Fonds euros : les barrières à l’entrée doivent être mentionnées

Par : edicom

Par Jean-Charles Naimi

Au dernier trimestre 2019, bon nombre d’assureurs ont imposé des restrictions sur l’accès de leurs fonds en euros en cas de nouveaux versements et d’arbitrages sur des contrats d’assurance-vie déjà ouverts. Même si cette politique peut se justifier au regard de la situation économique et de la solvabilité des compagnies, il n’en demeure pas moins que des règles doivent être respectées au niveau contractuel.

Poussés par l’extrême faiblesse des taux d’intérêt à long terme et leur passage en zone négative dans le courant de l’été précédent, plusieurs assureurs ont décidé de freiner la collecte sur leurs fonds en euros en imposant une part incompressible d’investissements sur les supports en unités de compte (UC). Tous les assureurs n’ont pas adopté cette politique de restriction, mais ils étaient quasiment inaudibles.

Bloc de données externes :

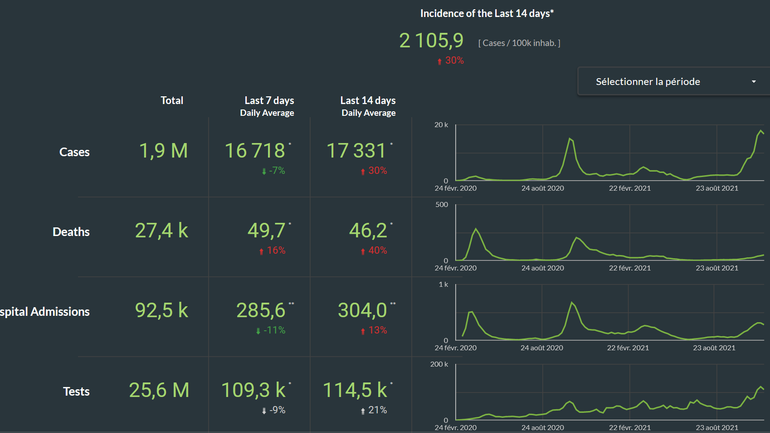Click the Last 7 days column header
Screen dimensions: 770x433
point(268,100)
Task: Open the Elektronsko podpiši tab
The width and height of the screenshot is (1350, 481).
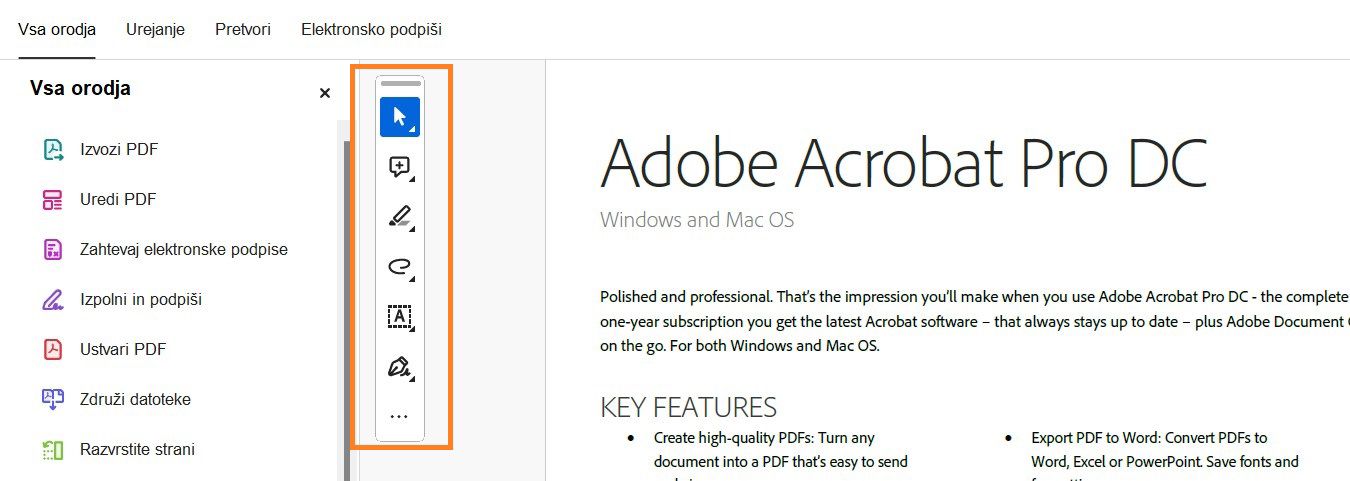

Vigie de la solvabilité des assureurs, l’Autorité de contrôle prudentiel et de résolution (ACPR) a, elle-même, encouragé cette réorientation sur les supports plus risqués en soulignant que dans le contexte de taux, le coût des garanties de sécurité et de liquidités attachées aux fonds en euros était devenu prohibitif, compte tenu d’une collecte qui restait très forte sur ce type de supports, et que les assureurs n’avaient pas d’autre choix que de progressivement faire évoluer et diversifier leur offre produit (1).

Pour mémoire, cette situation dangereuse avait été anticipée par le législateur dès 2016. « Le fonds en euros n’est pas un placement sans risque pour les assurés. Pour preuve, afin de prévenir les retraits massifs, en cas de forte hausse des taux longs, mettant en péril les compagnies, la loi Sapin II a prévu, sous conditions, des mécanismes permettant de limiter de façon temporaire les rachats ou les arbitrages », rappelle Philippe Baillot, enseignant à l’université Paris 1.

Des limites au fonds en euros prévues au contrat

Reste que le remède de la loi Sapin II serait pire que le mal. C’est une des raisons pour lesquelles « les assureurs s’engagent rarement sur des conditions non modifiables concernant les versements futurs dans la mesure où par nature, les contrats d’assurance vie, sont des produits de long terme. Dans la majorité des cas, des mentions sont prévues dans les contrats pour permettre d’adapter les souscriptions et les versements à venir aux conditions du moment », explique-t-on à la Fédération française de l’assurance.

Dit autrement, les mentions permettant de restreindre la part investie sur un fonds, en l’occurrence le fonds en euros, doivent être prévues contractuellement à un moment ou à un autre pour être opposables aux assurés. Plusieurs assureurs ont appliqué la règle en bâtissant des contrats leur permettant de réagir en toute liberté si la situation se dégradait pour eux.

Prenons le cas, par exemple, du contrat myPGA d’Ageas ; celui-ci mentionne bien que le fonds en euros ne pourra pas représenter plus de 70 % des provisions mathématiques du contrat. « Sans cette précaution, il n’est pas possible d’interdire à un assuré d’investir la totalité de son épargne sur un fonds en euros que cela soit par versements ou par arbitrages après le délai mentionné au contrat », expliquait Alain Régnault, directeur général de la compagnie dans le magazine Investissement Conseils d’avril 2020 (n° 830).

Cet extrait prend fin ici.